Category Archives: Fine Art

Stillwater Pennask Rainbow – Commissioned Piece

Since I took up painting, it has been one of the most fun and most challenging pursuits of my art career thus far. The learning curve isn’t quite as steep as I anticipated, mostly because my brain knows how I want something to look, but there’s definitely patience required when learning a new medium. With pencil, I know exactly how to make something look the way I want it. Pencil pressure, smudging techniques, erasers…I have put in thousands of hours with a pencil in my hand. But with brushes and paint, it’s a whole new game altogether! It takes me longer than usual to get things to look the way I want, but I’m getting there.

This was a really fun piece and the finished product is one of my absolute faves! The one huge benefit of paint, is the colours just glow. I incorporate a lot of translucent glaze layers with several thin layers of colour to give incredible depth and vibrancy, something I couldn’t even think to achieve with pencil. These techniques give the piece a 3D look and also change throughout the day and depending on the lighting projected on the piece. This piece is no exception and in proper light, it grabs you and draws you in.

Before I started painting I didn’t see the allure to why people would pay thousands of dollars for an original painting. But now I understand. It’s not just about the painting itself, it’s about the hours the artist invested in front of that piece. The brush strokes, the mistakes, it’s the whole process.

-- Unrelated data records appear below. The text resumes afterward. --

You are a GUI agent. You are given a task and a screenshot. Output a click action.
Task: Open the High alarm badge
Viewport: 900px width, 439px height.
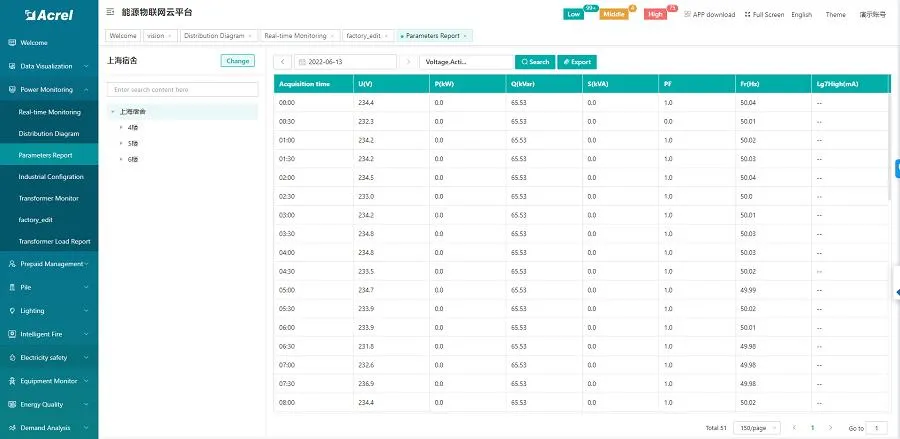[x=655, y=15]
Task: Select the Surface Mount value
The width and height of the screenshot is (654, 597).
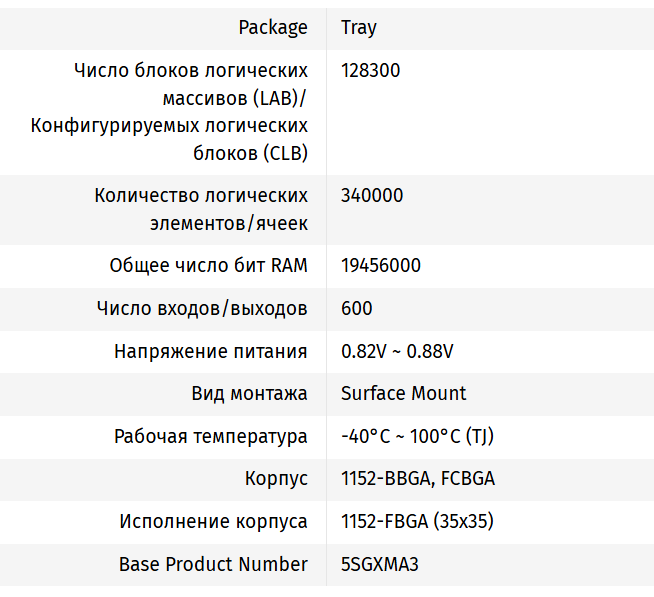Action: click(403, 394)
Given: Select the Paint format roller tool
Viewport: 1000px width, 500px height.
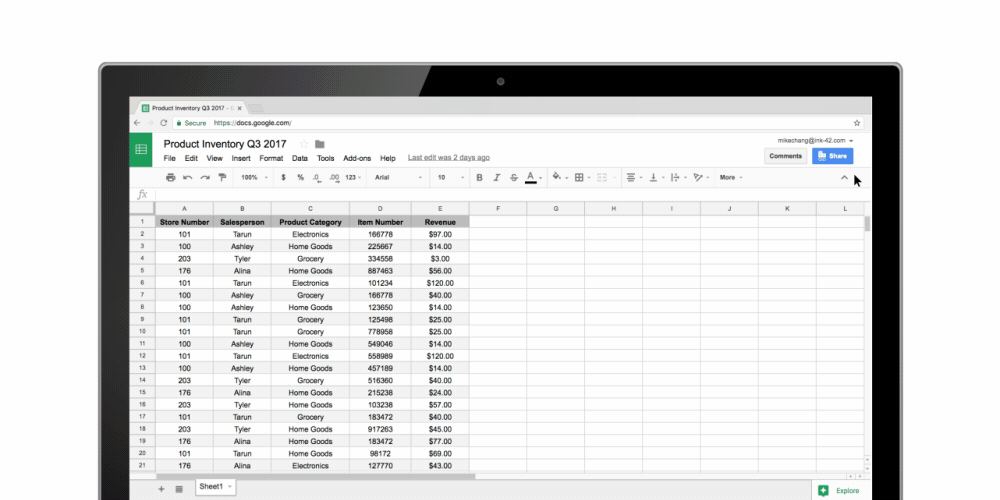Looking at the screenshot, I should click(222, 177).
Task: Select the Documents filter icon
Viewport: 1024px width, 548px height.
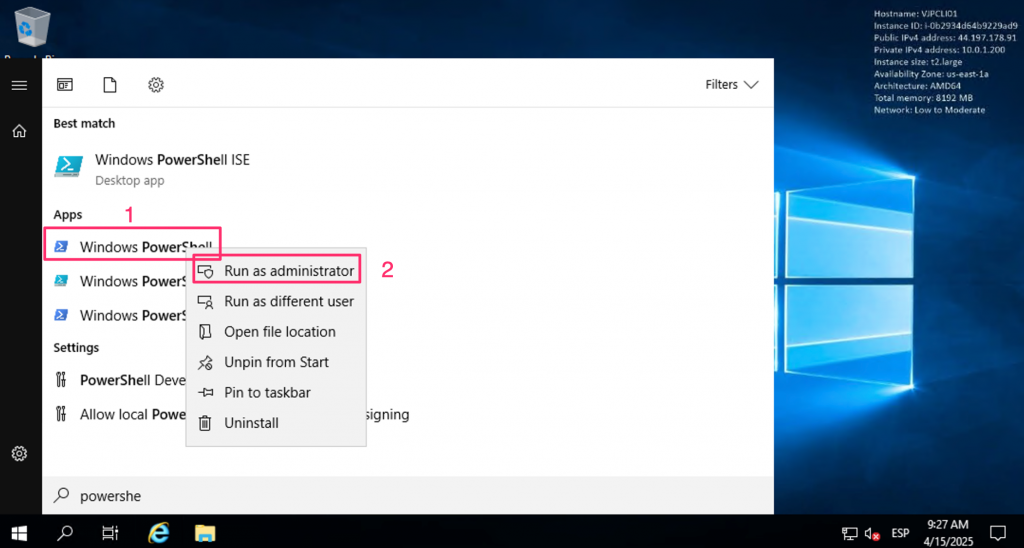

And of course, a print doesn’t do the original piece justice at all. You don’t get the colour depth, vibrancy, or any of the effects that paint offers. Prints can be quite flat in comparison. So now I understand why and I’m so happy with how this piece turned out!

This piece was for a friend of mine, Alfred Pryce, who commissioned me to do his favourite fish in his favourite scene. A Pennask Rainbow hovering over a Chara bed, with chironomids emerging around it. For stillwater anglers, this is their Holy Grail and why so many anglers flock to British Columbia’s stillwater lakes. I was able to also add in Alfred’s favourite fly, the Pumpkinhead Leech, which is one of John Kent’s masterfully devised patterns.

Thank you Alfred!

 

“Stillwater Pennask Rainbow” – 20 x 30″ Acrylic on Canvas

Irene and I were able to deliver the piece in person to Alfred. He showed us his incredible house with an amazing view! =)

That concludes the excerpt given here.